_What to produce:_ In the news article on the RBI deposit rate change, copy the passage that begins at the words "RBI relaxes deposit" and stops after "to five years.".

_Text section:_
RBI relaxes deposit rate norms to attract NRI funds and boost forex reserves


Daijiworld Media Network - Mumbai

Mumbai, Jun 17: The Reserve Bank of India (RBI) on Wednesday announced a temporary relaxation of interest rate restrictions on certain non-resident deposits, allowing banks to offer higher returns on fresh FCNR(B) and NRE deposits in a bid to attract overseas funds, strengthen foreign exchange reserves and support the rupee.

The revised measures will remain in effect until September 30.

Under the new framework, the RBI has removed the interest rate ceiling on fresh Foreign Currency Non-Resident (Bank) [FCNR(B)] deposits with maturities of more than three years and up to five years.

The central bank has also lifted restrictions on interest rates offered on fresh Non-Resident External (NRE) deposits with tenures of three years and above.

However, the RBI clarified that transfers from Non-Resident Ordinary (NRO) accounts to NRE accounts will not be eligible for these exemptions.

_Material:_
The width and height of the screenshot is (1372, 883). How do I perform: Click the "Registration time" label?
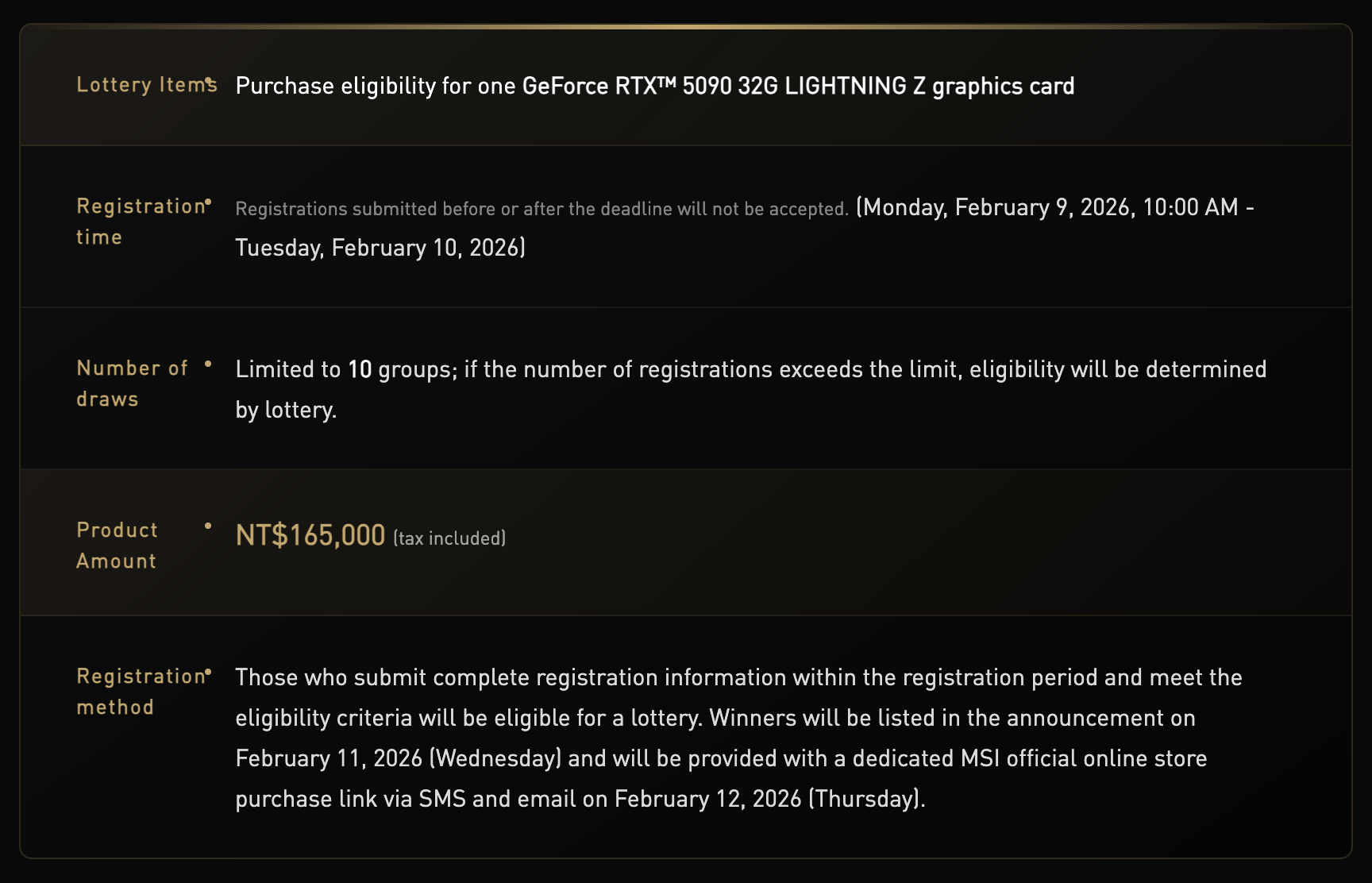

_Task result:_
RBI relaxes deposit rate norms to attract NRI funds and boost forex reserves


Daijiworld Media Network - Mumbai

Mumbai, Jun 17: The Reserve Bank of India (RBI) on Wednesday announced a temporary relaxation of interest rate restrictions on certain non-resident deposits, allowing banks to offer higher returns on fresh FCNR(B) and NRE deposits in a bid to attract overseas funds, strengthen foreign exchange reserves and support the rupee.

The revised measures will remain in effect until September 30.

Under the new framework, the RBI has removed the interest rate ceiling on fresh Foreign Currency Non-Resident (Bank) [FCNR(B)] deposits with maturities of more than three years and up to five years.